The five-time champion’s first victory, in which Johnson and Kenseth traded the lead three times over the race’s final seven laps, might be seen as a preview of Sunday’s race. Johnson won by .944 second.
“Both of us (were) sideways and just driving the wheels off the cars,” Johnson said recently recalling the battle. “From my standpoint I think it was an amazing race.”
Kenseth’s average finish at Texas Motor Speedway is 8.5. Johnson is close at 9.1. Kenseth owns the track’s best Driver Rating of 106.5. Johnson is second at 103.3. The edge goes to Kenseth in laps led – 772 to Johnson’s 443.
The most glaring difference – at least in 2013, the first season for the NASCAR Sprint Cup Series’ Gen-6 car – is in 1.5-mile track performance.

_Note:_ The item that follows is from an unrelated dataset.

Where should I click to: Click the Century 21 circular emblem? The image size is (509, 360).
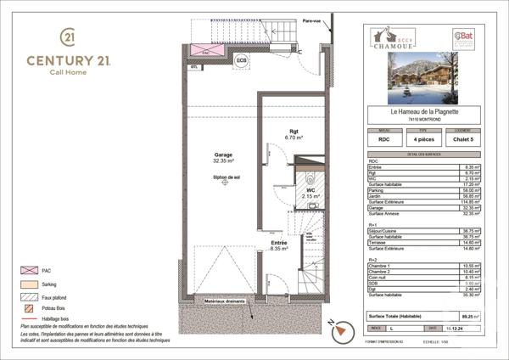click(x=67, y=38)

Four of Kenseth’s seven wins have come on such tracks. His Joe Gibbs Racing teammate, Kyle Busch, won April’s Texas race from the Coors Light Pole. Johnson has been shut out on the 1.5s – as have his Hendrick Motorsports partners Gordon, Dale Earnhardt Jr. and Kasey Kahne.

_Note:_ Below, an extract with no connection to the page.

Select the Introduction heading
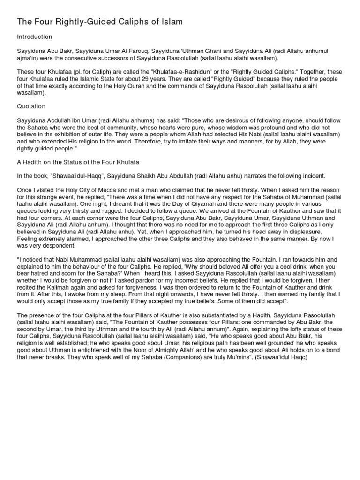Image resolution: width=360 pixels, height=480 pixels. point(34,37)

Johnson finished sixth at Texas in April while Kenseth was 12th. Neither led a lap.
“We can race anybody head to head for it. I feel good about that,” said Kenseth of the remaining three races. “You never know what’s going to happen but I feel like we’re certainly capable.”
In Texas, the championship runner-up actually has performed better than the champion. In eight races – the track joined the Chase in 2005 – the second-place driver has won three times with five finishes among the top five and six in the top 10. That compares with the champion’s two wins, four top fives and six top 10s. While Texas competition has changed the points lead three times, only one of those leaders – Johnson in 2010 – went on to take the championship.